◆ ABOUT THIS EXERCISE:
The result should be every line of the listing that contains "will".

◆ MATERIAL FOR THIS EXERCISE:
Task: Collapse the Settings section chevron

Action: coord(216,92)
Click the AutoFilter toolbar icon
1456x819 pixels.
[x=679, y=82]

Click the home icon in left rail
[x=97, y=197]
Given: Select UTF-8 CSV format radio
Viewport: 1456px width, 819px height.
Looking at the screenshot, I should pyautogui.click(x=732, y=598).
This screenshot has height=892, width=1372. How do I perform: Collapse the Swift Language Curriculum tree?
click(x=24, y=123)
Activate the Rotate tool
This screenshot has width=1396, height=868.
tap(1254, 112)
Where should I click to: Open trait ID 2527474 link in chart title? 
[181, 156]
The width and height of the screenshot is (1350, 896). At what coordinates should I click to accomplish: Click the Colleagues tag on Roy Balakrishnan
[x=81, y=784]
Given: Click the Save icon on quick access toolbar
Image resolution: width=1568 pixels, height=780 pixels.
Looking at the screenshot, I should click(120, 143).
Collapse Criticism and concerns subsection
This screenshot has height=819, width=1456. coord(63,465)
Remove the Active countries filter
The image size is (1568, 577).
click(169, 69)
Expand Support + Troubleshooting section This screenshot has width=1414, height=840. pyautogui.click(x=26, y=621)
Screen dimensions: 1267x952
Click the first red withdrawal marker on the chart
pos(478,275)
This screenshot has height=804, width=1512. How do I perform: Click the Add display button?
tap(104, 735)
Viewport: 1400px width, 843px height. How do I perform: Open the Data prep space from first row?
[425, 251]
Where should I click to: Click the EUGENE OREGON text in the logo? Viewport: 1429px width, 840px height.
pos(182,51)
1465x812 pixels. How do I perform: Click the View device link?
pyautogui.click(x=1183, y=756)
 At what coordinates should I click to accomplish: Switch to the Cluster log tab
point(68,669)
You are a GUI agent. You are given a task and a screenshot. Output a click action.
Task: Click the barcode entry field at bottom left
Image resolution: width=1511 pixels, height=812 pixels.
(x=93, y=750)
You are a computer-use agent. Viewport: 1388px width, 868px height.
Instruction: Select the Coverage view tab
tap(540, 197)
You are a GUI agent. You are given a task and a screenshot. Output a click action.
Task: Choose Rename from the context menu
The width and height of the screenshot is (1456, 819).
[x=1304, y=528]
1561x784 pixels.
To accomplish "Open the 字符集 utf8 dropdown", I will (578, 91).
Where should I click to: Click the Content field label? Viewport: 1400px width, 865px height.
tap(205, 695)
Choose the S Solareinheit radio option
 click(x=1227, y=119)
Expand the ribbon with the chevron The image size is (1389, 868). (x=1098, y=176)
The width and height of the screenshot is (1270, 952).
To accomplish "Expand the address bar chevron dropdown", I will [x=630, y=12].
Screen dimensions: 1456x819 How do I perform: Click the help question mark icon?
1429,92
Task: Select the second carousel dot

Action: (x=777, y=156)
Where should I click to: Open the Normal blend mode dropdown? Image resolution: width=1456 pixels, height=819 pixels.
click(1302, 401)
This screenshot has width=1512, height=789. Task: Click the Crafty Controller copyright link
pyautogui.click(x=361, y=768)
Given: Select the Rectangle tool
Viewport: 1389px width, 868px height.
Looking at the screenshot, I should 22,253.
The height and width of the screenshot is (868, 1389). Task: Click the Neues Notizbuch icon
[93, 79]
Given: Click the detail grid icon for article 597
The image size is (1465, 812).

◆ RESPONSE AREA:
To accomplish "Open the 字符集 utf8 dropdown", I will (578, 91).
To accomplish "Expand the address bar chevron dropdown", I will [x=630, y=12].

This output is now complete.